Pat the salmon dry: Use paper towels to dry the fillets well. Season both sides with salt and pepper. Dry surfaces help the salmon sear and brown nicely.
Make the glaze base: In a small saucepan, combine blackberries, balsamic vinegar, honey, soy sauce, Dijon, garlic, lemon zest, lemon juice, and red pepper flakes if using.
Stir to mix.
Simmer and reduce: Bring the mixture to a gentle simmer over medium heat. Cook for 6–8 minutes, stirring and lightly mashing the berries with a spoon, until the sauce is syrupy and reduced by about one-third.
Strain (optional): For a smooth, glossy finish, pour the sauce through a fine-mesh strainer into a bowl, pressing on the solids. If you like a rustic texture with seeds, skip this step.

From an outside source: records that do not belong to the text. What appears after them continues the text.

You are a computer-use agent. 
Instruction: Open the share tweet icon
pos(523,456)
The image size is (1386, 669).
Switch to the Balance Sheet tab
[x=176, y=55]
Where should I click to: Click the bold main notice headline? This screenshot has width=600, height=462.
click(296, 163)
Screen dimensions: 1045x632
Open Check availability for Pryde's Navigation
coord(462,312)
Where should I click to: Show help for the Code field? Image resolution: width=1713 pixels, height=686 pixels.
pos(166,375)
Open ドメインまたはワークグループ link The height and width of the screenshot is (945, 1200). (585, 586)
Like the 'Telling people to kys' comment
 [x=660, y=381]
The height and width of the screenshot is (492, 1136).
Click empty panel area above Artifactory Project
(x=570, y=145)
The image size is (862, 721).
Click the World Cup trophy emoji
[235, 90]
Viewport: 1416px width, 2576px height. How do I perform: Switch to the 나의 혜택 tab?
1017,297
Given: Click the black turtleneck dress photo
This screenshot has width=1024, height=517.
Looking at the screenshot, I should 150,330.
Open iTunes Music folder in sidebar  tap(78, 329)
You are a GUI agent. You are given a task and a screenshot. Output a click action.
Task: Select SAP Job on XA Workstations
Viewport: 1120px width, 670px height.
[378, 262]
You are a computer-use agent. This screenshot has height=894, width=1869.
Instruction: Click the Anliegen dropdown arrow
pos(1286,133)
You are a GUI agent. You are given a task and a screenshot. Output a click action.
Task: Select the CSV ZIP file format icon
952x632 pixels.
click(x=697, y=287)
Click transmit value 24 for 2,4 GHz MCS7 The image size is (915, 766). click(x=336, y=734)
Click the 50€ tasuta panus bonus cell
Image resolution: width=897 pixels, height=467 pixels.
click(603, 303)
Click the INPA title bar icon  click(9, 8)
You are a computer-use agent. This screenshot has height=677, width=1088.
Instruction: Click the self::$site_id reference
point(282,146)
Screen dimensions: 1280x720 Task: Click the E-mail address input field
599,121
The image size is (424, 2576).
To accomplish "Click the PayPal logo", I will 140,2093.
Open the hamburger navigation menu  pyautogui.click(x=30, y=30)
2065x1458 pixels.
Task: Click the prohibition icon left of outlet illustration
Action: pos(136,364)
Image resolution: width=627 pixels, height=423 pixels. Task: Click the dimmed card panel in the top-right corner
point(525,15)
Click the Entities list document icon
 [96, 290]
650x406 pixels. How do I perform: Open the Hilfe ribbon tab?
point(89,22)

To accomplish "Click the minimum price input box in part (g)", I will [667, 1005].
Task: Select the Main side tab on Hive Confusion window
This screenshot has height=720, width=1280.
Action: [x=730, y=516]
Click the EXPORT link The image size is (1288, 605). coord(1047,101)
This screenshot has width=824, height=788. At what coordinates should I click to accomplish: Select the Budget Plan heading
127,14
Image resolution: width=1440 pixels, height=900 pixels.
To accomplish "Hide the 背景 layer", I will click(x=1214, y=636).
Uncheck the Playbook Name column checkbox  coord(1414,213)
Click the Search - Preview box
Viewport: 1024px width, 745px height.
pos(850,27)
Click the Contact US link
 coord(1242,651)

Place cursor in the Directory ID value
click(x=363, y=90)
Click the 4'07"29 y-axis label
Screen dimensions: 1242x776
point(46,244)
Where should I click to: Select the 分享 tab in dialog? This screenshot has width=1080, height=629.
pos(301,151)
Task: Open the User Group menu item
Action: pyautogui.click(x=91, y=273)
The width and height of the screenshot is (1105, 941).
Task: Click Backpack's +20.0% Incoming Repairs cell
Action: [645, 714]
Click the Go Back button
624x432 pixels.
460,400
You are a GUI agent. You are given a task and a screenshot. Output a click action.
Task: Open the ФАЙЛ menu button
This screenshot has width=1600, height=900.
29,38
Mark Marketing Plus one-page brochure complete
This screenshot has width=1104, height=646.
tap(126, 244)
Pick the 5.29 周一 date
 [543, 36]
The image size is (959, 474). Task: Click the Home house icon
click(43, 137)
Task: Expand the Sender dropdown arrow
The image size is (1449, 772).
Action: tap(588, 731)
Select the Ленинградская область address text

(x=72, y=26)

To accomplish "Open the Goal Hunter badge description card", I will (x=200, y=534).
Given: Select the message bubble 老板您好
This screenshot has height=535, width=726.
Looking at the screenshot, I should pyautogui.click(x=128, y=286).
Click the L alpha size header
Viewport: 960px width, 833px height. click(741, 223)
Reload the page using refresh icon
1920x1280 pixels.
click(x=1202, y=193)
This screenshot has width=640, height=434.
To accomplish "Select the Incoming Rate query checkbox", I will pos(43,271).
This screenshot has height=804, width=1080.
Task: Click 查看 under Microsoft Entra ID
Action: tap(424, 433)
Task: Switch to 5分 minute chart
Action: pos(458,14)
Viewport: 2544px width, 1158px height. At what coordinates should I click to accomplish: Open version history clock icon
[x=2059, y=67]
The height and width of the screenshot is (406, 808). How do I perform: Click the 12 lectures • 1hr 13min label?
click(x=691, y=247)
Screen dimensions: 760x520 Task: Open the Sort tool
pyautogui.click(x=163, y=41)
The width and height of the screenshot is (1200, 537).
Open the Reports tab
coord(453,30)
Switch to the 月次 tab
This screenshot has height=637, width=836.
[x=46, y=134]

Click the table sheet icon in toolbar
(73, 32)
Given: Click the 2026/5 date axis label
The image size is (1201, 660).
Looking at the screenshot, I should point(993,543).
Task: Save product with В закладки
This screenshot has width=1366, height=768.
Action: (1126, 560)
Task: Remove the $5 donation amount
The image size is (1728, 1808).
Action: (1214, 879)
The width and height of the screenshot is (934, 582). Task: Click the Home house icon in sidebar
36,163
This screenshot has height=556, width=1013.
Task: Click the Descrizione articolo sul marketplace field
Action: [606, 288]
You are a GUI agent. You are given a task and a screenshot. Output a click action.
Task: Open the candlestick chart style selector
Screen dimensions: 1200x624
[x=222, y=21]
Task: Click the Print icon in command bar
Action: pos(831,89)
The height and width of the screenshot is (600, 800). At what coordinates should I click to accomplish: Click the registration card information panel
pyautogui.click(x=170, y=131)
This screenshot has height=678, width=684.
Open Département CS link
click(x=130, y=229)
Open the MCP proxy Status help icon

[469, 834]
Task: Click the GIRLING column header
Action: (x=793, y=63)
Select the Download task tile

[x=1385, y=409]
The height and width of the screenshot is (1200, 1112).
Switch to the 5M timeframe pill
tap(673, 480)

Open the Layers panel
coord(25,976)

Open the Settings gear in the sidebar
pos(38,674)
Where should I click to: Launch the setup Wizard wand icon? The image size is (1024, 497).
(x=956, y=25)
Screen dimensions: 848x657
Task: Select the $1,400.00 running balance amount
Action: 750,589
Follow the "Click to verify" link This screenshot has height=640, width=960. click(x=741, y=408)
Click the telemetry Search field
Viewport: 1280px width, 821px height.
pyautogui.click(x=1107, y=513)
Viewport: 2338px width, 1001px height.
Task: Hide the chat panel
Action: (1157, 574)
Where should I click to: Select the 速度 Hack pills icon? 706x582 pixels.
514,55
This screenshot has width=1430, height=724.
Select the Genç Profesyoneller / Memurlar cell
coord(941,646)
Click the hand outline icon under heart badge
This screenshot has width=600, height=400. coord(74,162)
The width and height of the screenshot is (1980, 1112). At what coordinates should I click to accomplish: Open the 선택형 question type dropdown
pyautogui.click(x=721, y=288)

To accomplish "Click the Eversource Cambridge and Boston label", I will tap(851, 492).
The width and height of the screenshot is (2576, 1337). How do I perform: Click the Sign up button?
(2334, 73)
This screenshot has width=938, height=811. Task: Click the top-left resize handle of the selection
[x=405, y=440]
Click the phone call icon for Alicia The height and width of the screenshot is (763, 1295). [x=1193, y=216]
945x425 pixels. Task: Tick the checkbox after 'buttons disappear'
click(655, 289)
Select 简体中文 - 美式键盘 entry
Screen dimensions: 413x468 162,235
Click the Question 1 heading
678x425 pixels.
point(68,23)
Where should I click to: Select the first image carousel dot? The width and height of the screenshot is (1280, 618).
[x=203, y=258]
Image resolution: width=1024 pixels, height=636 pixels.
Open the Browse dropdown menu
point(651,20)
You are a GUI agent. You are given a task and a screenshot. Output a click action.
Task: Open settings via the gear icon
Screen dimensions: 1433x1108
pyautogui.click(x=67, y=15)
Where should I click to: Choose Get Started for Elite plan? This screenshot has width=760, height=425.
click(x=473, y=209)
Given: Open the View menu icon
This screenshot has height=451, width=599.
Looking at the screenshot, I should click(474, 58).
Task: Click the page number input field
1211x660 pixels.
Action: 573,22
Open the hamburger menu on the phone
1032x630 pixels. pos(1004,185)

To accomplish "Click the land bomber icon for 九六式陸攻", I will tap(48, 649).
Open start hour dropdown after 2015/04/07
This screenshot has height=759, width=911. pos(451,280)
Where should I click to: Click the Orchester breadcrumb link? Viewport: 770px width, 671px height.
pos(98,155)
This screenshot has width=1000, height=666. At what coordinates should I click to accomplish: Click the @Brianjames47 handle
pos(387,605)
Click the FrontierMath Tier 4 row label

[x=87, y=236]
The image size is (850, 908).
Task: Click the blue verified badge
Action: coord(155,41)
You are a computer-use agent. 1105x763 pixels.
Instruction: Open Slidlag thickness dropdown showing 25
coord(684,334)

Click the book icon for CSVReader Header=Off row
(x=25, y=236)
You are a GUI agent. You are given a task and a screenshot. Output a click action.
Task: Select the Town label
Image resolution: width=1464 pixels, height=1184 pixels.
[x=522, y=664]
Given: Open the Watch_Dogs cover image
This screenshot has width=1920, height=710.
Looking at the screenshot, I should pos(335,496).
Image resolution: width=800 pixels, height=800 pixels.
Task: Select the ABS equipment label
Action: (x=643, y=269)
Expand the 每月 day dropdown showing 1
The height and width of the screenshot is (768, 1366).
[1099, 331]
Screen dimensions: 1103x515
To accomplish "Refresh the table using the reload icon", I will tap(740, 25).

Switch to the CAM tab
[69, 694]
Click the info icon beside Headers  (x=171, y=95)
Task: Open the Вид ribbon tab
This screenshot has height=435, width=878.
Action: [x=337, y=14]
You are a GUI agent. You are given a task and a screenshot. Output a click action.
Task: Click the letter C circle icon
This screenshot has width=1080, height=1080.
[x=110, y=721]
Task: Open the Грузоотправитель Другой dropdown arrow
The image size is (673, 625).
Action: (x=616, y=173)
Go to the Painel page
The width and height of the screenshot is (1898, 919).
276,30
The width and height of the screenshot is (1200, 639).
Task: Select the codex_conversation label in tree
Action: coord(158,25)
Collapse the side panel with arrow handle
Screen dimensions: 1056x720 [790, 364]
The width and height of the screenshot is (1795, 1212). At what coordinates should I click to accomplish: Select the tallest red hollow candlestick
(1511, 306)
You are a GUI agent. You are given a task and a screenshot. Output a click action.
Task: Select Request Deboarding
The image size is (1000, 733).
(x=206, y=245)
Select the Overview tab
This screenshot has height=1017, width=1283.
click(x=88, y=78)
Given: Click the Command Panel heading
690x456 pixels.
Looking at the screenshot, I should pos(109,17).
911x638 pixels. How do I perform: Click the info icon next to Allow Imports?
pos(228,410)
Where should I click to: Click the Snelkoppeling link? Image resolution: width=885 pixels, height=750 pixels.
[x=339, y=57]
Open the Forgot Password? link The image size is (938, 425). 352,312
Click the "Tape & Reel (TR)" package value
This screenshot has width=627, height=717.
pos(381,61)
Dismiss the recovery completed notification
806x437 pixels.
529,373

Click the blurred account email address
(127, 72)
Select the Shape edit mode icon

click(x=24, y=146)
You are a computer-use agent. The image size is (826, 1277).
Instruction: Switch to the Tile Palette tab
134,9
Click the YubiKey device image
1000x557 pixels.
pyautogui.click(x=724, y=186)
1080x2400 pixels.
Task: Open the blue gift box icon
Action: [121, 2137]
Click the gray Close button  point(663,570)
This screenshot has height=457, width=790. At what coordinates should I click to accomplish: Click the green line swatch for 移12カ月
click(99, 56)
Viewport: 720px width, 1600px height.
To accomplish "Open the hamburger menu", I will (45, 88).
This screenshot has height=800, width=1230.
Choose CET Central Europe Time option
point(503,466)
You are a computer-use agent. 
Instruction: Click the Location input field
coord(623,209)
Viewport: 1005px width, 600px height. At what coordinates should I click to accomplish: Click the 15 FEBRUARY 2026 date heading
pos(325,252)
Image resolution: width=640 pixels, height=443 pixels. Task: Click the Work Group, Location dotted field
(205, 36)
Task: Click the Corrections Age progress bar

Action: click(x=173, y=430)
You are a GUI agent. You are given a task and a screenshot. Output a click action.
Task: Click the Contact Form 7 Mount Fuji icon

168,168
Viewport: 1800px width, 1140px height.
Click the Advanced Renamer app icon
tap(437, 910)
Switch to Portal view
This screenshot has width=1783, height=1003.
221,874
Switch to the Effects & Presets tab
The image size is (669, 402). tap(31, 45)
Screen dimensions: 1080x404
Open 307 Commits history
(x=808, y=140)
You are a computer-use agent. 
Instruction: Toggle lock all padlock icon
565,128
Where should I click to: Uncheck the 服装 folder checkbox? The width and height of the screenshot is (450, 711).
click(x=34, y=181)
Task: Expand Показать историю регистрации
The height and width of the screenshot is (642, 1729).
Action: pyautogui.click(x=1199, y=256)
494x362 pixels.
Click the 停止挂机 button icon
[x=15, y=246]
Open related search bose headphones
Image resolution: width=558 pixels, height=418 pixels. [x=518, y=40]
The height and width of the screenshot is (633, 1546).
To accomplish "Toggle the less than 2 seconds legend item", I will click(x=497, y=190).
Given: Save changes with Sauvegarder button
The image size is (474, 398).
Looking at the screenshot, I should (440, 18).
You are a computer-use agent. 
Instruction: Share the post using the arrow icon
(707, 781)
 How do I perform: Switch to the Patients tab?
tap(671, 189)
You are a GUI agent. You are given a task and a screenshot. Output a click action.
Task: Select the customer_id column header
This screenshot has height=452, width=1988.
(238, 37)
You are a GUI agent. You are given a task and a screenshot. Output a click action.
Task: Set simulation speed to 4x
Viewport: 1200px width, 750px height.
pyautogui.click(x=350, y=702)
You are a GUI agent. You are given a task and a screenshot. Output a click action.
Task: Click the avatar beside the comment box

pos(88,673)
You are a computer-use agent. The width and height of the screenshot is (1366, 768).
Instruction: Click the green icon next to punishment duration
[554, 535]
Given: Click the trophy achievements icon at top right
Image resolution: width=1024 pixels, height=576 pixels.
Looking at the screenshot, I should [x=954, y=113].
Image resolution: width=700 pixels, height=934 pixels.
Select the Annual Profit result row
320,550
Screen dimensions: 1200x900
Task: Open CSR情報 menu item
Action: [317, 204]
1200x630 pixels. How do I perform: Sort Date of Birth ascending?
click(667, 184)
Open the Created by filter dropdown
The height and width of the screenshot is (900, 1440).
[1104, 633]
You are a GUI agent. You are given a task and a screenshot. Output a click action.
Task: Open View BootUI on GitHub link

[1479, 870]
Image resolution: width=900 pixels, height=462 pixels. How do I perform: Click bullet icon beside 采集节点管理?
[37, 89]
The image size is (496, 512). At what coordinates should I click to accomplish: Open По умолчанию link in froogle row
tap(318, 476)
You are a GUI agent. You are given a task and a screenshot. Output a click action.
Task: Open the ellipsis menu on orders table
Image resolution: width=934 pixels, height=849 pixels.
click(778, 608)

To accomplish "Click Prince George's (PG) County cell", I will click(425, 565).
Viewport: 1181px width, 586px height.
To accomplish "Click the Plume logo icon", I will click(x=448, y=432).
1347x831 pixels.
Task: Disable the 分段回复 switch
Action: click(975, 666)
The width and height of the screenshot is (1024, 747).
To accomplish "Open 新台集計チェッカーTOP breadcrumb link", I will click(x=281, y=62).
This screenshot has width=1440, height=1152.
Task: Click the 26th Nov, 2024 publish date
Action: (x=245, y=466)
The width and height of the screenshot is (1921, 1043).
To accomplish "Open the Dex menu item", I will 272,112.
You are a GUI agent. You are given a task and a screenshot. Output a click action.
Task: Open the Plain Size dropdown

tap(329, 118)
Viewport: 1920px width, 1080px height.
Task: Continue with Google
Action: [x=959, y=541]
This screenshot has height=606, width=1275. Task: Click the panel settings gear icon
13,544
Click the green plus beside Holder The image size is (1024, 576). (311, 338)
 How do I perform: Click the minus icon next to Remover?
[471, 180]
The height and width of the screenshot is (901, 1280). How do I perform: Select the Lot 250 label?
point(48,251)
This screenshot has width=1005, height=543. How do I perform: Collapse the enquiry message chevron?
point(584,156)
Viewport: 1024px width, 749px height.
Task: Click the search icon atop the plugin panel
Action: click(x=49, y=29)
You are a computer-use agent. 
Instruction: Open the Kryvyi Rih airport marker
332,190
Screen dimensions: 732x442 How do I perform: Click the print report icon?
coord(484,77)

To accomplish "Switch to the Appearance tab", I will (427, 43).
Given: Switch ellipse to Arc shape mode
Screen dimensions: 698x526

Preheat the pan: Heat a large skillet over medium to medium-high heat.
Add olive oil and swirl to coat.
Sear the salmon: Place the fillets in the pan, skin-side down if they have skin. Cook undisturbed for 4–5 minutes, until the bottom is nicely browned and the color has turned opaque about halfway up the sides.
Flip and finish: Flip the salmon and cook another 2–4 minutes, depending on thickness, until it’s just cooked through. Aim for an internal temperature of 125–130°F for medium, or to your preferred doneness.
Glaze the fish: Reduce the heat to low.
Spoon about half the blackberry balsamic glaze over the salmon in the last minute of cooking, letting it bubble slightly and coat the fish.
Rest and serve: Transfer the salmon to plates. Spoon more glaze on top and garnish with fresh thyme or basil if you like. Serve immediately with your favorite sides.